[Stored data entries]
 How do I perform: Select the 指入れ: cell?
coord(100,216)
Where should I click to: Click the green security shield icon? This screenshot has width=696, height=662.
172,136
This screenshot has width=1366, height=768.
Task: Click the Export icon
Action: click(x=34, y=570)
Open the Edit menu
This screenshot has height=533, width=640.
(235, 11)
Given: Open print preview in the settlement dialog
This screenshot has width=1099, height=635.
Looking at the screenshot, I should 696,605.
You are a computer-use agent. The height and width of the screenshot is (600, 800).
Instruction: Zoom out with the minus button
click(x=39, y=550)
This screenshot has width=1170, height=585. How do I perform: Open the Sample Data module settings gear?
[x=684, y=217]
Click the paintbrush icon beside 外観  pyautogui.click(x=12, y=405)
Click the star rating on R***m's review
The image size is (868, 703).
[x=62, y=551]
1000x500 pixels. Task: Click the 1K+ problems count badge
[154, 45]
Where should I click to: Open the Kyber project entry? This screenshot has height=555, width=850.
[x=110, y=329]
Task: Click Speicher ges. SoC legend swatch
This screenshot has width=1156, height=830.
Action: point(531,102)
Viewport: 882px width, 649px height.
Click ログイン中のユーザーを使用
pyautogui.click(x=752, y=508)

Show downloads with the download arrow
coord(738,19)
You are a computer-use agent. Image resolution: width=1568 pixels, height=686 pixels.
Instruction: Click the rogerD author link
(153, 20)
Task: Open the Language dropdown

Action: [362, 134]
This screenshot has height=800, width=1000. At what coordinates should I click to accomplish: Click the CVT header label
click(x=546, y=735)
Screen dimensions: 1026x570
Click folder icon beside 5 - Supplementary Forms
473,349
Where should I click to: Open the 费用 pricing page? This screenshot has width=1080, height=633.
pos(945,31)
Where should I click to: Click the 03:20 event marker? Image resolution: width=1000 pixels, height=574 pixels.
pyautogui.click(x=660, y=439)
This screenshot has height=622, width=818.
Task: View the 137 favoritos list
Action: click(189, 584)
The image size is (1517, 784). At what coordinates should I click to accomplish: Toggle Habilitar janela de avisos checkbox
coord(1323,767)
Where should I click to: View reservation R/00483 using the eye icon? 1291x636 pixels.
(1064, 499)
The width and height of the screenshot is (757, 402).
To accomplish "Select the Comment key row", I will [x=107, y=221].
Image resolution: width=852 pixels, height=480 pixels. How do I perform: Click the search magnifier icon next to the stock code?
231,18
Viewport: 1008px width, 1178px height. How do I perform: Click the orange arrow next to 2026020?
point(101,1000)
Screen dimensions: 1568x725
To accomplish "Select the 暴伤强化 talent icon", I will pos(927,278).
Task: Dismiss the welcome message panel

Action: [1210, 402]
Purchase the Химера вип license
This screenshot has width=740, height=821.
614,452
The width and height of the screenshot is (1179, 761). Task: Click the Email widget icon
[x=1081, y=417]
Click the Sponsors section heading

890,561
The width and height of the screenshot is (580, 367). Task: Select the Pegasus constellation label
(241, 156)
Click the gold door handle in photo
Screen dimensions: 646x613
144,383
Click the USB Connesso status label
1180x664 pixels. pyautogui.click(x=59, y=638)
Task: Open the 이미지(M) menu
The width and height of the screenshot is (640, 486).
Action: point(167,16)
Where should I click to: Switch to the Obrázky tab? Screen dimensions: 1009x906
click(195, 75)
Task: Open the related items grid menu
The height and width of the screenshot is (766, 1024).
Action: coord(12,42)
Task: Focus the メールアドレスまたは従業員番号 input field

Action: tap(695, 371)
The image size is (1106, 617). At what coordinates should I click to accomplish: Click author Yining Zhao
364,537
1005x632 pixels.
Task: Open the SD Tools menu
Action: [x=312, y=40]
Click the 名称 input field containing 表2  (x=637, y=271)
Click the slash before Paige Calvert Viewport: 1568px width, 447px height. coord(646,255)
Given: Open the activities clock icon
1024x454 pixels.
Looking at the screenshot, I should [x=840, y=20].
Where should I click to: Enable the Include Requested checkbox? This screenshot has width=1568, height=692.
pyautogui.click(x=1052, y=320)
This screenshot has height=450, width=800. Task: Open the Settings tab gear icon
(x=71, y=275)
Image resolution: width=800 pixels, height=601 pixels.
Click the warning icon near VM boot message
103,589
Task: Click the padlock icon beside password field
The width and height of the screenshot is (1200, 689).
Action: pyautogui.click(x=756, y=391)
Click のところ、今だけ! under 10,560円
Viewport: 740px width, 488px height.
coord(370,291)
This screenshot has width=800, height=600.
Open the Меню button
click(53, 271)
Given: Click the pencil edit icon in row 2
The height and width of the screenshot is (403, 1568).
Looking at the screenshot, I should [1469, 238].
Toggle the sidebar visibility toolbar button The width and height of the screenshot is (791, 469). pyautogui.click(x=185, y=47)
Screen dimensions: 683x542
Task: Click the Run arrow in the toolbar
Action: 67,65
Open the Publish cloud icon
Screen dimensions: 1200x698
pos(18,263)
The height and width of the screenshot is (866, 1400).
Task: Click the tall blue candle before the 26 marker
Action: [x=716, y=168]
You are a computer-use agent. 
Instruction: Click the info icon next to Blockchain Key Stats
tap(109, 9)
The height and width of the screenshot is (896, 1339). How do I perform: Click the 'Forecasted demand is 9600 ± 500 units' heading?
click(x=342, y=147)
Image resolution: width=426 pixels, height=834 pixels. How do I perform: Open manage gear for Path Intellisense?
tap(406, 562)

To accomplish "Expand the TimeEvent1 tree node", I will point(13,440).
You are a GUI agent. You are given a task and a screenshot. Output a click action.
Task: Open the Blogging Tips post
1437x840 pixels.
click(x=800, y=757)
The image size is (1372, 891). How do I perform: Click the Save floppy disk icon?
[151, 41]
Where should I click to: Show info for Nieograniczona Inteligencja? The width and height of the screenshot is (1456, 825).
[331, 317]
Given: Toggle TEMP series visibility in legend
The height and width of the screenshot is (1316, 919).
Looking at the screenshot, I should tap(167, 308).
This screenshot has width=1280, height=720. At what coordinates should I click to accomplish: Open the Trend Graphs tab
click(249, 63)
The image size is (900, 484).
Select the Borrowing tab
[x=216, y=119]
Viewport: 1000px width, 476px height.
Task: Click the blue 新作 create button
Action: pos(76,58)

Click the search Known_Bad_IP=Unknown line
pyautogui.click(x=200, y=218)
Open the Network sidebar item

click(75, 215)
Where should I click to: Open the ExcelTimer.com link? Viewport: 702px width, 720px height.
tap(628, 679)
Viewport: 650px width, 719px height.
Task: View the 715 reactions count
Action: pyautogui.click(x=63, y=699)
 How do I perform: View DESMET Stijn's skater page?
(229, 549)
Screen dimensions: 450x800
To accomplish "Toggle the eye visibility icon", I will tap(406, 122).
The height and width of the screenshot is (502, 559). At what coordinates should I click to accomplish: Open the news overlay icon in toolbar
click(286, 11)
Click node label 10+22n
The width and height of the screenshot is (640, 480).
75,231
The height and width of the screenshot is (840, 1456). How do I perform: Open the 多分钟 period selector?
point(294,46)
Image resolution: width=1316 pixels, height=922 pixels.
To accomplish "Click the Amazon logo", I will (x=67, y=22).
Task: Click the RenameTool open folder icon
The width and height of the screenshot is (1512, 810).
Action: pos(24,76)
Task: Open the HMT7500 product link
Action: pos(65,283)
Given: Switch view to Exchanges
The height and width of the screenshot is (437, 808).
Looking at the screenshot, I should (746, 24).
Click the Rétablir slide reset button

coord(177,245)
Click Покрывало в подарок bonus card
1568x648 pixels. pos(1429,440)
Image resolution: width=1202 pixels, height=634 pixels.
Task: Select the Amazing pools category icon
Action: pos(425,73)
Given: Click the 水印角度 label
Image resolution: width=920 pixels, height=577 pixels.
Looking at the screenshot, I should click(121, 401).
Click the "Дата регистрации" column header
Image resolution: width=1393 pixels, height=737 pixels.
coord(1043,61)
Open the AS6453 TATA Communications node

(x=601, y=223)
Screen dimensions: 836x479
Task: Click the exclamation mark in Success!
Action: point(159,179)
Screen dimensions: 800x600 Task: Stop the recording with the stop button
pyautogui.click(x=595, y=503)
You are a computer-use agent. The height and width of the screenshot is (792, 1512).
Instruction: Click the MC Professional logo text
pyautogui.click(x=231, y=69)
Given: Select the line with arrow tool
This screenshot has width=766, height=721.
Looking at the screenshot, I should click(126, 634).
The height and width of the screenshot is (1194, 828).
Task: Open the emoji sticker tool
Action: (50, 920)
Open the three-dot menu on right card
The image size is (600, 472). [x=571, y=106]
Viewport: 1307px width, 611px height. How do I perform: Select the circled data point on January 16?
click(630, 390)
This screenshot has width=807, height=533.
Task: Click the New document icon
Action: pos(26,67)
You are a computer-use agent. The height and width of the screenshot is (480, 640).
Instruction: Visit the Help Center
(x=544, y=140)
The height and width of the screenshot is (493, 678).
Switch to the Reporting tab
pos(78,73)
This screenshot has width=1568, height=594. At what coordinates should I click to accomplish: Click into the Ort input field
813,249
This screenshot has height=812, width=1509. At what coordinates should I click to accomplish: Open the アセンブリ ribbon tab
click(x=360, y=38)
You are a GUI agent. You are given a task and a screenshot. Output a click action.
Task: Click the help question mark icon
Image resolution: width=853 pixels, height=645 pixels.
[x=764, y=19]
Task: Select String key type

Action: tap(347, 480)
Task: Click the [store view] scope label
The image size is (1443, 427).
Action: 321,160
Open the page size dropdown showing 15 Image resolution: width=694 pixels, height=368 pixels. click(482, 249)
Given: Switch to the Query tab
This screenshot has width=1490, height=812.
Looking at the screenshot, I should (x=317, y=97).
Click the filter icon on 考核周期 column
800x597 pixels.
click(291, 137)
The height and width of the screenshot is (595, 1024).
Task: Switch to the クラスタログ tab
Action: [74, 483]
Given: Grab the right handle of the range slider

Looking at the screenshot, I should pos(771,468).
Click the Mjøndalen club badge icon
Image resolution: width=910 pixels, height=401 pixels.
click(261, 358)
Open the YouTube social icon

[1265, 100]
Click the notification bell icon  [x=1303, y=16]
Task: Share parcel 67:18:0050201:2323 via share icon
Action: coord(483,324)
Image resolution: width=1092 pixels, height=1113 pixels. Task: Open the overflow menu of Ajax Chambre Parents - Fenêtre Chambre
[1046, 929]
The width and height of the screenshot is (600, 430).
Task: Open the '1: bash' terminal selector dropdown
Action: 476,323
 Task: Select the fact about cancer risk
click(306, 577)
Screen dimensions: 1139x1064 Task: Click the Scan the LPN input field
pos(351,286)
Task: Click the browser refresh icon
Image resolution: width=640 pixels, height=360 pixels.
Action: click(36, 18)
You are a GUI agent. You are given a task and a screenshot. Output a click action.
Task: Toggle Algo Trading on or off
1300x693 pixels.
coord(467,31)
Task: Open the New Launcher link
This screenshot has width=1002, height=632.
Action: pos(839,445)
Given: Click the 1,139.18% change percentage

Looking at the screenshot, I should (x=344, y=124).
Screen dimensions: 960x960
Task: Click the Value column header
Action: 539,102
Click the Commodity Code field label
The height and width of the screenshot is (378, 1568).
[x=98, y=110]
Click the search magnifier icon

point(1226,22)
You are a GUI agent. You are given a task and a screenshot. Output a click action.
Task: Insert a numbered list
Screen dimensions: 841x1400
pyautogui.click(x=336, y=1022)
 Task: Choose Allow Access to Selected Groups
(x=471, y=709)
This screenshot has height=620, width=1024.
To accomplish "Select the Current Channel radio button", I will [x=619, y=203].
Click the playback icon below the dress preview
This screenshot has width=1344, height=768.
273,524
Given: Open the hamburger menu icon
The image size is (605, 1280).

* Task details *
Please copy the lines in the records above between the one holding "Click the USB Connesso status label" and the one holding "Task: Open the related items grid menu", inclusive, exactly and with no other line.

* Answer for this exercise *
Click the USB Connesso status label
1180x664 pixels. pyautogui.click(x=59, y=638)
Task: Open the 이미지(M) menu
The width and height of the screenshot is (640, 486).
Action: point(167,16)
Where should I click to: Switch to the Obrázky tab? Screen dimensions: 1009x906
click(195, 75)
Task: Open the related items grid menu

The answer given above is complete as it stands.